> **Quoted text**
────────────────────────────────────────
# Extending a Gheenoe Classic to 18'



## RustyReel3755 (Jun 1, 2009)

Nice boat. I certainly would not cut it in half. If you want to try it, buy a beater that is going to need some work anyway and go at it. Better yet, supposed to be an 18 footer coming from Gheenoe in the near future, sell you current boat and buy one of those.


----------



## B.Lee (Apr 29, 2008)

I think they have an 18' Gheenoe in the works from the factory, but that's another subject.

I would love to see it, and would probably try it if I had two hulls and some more free time.  I like the way you are thinking!  

I don't know that splicing in a section from another hull would be best though, since there are no straight sections of a Gheenoe hull.  you might be better off fabricating your own extension section to fair into the existing hull shape.  It wouldn't be too hard with some 1/4" ply or luan.

The hardest part would be cutting that good-looking rig in half!


----------



## Brett (Jul 16, 2008)

I tend to lean to the extreme.
What you propose sounds like an extremely interesting project.
Set up a construction base.
measure and cut exterior braces for the existing hull
18 inches on center, reference marks on hull.
Cut hull, pull apart, brace hull using braces at reference points.
1x1 stringers attached fore to aft along all hull lines to carry hull lines.
Sand tapers to existing cut edges
Fabricate fiberglass panels to fit missing areas
glass overlaps
Fair and paint.

You do it, I'll watch and make wizeazz comments!


----------



## TomFL (Oct 2, 2007)

Well, I like your idea but have to say I don't know I'd turn your perfect looking baby into a Frankenhull. 

I think the obvious differences besides draft would be that it'd ride smoother in a sea as it's got more length. And it'd give you a ton more room and options as to where to put the batteries, etc. 

While you're at the "length" thing, why don't you add some "width"?? Really since you're gutting it, why not?!

-T


----------



## noeettica (Sep 23, 2007)

Call Pugar He can build anything you want ! How about a "stretch" LT 

I think it would only cost about $3000.00 more ...

Dave


----------



## choppercity47 (Jul 30, 2007)

buy the 18'er from CG


----------



## Guest (Jan 12, 2010)

> I think they have an 18' Gheenoe in the works from the factory, but that's another subject.
> 
> I would love to see it, and would probably try it if I had two hulls and some more free time.  I like the way you are thinking!
> 
> ...



Me! Knowing really next to nothing knew you "wood boat" guys would give me an answer like that. ;D

I like the set-up of my boat, but wish that maybe it was a few feet longer even though I have no idea if there would be any positives. 18' long with waterline bean at the chine of like 34" would put it somewhere into the Panga design thought I think.


----------



## HighSide25 (May 15, 2007)

not that beauty. please dont


----------



## Guest (Jan 12, 2010)

> buy the 18'er from CG



The problem with that is the beam is getting wider as the length is getting longer.


----------



## Guest (Jan 12, 2010)
────────────────────────────────────────
> **Data excerpt**
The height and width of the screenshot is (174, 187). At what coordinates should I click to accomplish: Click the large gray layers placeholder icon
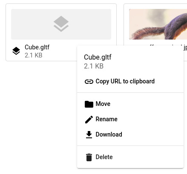pos(61,24)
────────────────────────────────────────
> **Directive 1**
In the thread about extending a Gheenoe, which material does B.Lee say could be used to build a custom extension section?
> **Directive 2**
Carry on the thread about extending a Gheenoe from its last line.

> **Reply 1**
1/4" ply or luan.

> **Reply 2**
> Well, I like your idea but have to say I don't know I'd turn your perfect looking baby into a Frankenhull.
> 
> I think the obvious differences besides draft would be that it'd ride smoother in a sea as it's got more length. And it'd give you a ton more room and options as to where to put the batteries, etc.
> 
> ...


Yes, it may look nice and it's worked-out much better then imagined since April with very few issues, but I did build this with ZERO knowledge of resin, fiberglass etc.....except for the tons of answers I got here. One day it might just start to dissolve, but I can always move the goodies to another hull.

Another thing I found funny is that on at least 5 different occasions while fishing I was asked if that was the "New" G. Loomis Microskiff! I would always answer "why, yes it's the prototype". All from a couple of stickers. BTW, all 5 of those boats were I was asked that question all were very high dollar boats which I found interesting, but not surprising. ;D


----------



## noeettica (Sep 23, 2007)

Aparently he has the skills to do it ! 
I think Bretts Idea is best ...


----------



## tguasjr (Mar 9, 2009)

Dont cut up that beautiful boat. Sell  it and buy the new Gheenoe super 18.
http://www.customgheenoe.com/forum/viewtopic.php?t=9556


----------



## Frank_Sebastian (Oct 15, 2007)

I think you should consider what Tico and others have said. Sell your boat (check the trade in value) and upgrade to the 18' Super "G".

If you should stretch your boat, then re-registration is probably required and resale value of the stretched boat will be lower.

Frank_S


----------



## firecat1981 (Nov 27, 2007)

when I had my gheenoe and was looking to do the same I saw a few projects where people have cut gheenoes in half and tried to widen them, none of them were successful because they couldn't get them to square up right, also the glass on them was so thin that it made them flex alot more.
The new super 18 is most likely made using thicker glass and thus it will be stronger then a home grown copy.


----------



## Brett (Jul 16, 2008)

Can't fault your logic FC.
The smart move is to sell and then buy the new 18.
But think of the entertainment value of a project like this.
There'd be months of pics and comments to keep us busy.

                                       [smiley=lurking.gif]


----------



## Tom_W (Oct 23, 2008)

Why not a transom extension or transom floats like they build for jon boats?

It would give you a longer hull without a total rebuild and the extra floation would get the rear up.

Just a thought.

More fun - less work


----------



## noeettica (Sep 23, 2007)

Ya Know I was thinking that Also LOL














> Why not a transom extension or transom floats like they build for jon boats?
> It would give you a longer hull without a total rebuild and the extra floation would get the rear up.
> 
> Just a thought.
> ...


----------



## Guest (Jan 13, 2010)

> Why not a transom extension or transom floats like they build for jon boats?
> 
> It would give you a longer hull without a total rebuild and the extra floation would get the rear up.
> 
> ...



Do you mean sponsons? The motor is a 15 hp 2 stroke which is pretty light and don't need more buoyancy in the rear for a heavy motor if that's what you mean.

I think a lot of you don't understand what I'm trying to do probably due to the fact that I'm not explaining it well. 

The Super Gheenoe 18 is way too wide and just too much boat for what I want. IMO, if I was going to go that route an Inshore Power Boat would be my preference as the hulls are priced very close I think.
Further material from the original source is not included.